Cerebral Adrenoleukodystrophy: Characteristics of 10 Cases Including 6 Patients Without Neurologic Symptoms.

Abstract

The objective of this study is to present the characteristics of cerebral type adrenoleukodystrophy (cALD) and our hematopoietic stem cell transplantation (HSCT) experience in treating cALD. A retrospective analysis and summary of the clinical data pertaining to 10 patients after allogeneic HSCT (allo-HSCT) was conducted from June 2020 to October 2023. Six patients exhibited no neurological symptoms, and MRI of 5 cases revealed no abnormalities at the onset of the disease. The 3-year overall survival (OS) and event-free survival (EFS) rate was 90.0% (95% CI: 69.4-100.0) and 65.6% (95% CI: 35.6-98.4), respectively.
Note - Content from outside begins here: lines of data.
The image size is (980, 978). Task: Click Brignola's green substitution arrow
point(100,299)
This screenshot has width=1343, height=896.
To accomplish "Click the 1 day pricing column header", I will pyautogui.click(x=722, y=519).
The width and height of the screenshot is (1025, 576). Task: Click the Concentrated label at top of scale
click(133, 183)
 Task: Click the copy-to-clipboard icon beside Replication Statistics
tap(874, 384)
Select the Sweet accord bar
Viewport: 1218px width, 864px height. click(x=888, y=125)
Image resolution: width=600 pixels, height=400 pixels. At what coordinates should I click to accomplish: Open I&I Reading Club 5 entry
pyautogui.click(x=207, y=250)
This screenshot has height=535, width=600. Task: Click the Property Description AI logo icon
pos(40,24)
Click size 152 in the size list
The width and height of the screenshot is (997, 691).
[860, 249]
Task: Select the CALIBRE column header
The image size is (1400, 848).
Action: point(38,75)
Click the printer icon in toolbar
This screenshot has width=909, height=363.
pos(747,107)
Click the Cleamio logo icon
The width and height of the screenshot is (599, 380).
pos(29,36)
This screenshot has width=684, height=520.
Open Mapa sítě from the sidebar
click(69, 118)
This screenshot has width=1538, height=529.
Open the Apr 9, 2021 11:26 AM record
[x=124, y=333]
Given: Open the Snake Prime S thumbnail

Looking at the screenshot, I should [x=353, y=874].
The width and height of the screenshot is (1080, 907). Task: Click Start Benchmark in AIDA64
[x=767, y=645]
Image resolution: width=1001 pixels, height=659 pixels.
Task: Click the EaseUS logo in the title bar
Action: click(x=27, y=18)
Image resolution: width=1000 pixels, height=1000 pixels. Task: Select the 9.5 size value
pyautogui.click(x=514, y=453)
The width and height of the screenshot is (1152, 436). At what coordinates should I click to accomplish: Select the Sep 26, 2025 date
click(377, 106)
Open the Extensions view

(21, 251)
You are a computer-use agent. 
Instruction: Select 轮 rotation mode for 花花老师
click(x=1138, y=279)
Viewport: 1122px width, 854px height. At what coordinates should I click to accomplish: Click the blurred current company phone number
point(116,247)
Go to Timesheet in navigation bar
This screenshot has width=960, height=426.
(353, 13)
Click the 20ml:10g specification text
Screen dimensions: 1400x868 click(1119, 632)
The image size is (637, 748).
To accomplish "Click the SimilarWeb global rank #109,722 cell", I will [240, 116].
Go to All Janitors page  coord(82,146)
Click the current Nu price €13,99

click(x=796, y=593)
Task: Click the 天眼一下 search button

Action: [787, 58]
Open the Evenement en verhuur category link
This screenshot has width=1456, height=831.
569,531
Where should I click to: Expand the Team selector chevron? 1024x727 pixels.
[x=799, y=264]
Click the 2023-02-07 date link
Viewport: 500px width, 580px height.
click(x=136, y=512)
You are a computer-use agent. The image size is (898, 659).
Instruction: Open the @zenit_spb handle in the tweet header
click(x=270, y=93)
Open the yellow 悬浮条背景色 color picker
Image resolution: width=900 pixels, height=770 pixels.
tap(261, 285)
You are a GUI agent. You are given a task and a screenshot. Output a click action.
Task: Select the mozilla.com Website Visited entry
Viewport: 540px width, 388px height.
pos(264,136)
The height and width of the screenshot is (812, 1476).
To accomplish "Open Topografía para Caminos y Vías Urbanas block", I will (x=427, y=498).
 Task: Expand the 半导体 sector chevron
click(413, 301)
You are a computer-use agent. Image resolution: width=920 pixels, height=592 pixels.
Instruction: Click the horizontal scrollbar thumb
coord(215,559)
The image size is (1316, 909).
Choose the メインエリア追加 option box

Survival analysis showed unrelated donor choice was associated with a superior OS and EFS compared with related donor sources, but these differences were not statistically significant (P=0.414, 0.184). cALD patients without magnetic resonance imaging (MRI) abnormalities at the initial onset of the disease increased the OS compared with the patients with MRI abnormalities, and the OS of patients with NFS=0 was superior before HSCT to those with NFS ≥1, however, the differences were not significant. But the EFS was obviously superior to those cALD patients with abnormal MRI status (P=0.013) at the initial onset of the disease and neurological functional symptoms before HSCT (P=0.023). Early screening is necessary for children with a family history of suspected genetic diseases and atypical neurological symptoms to improve allo-HSCT outcomes.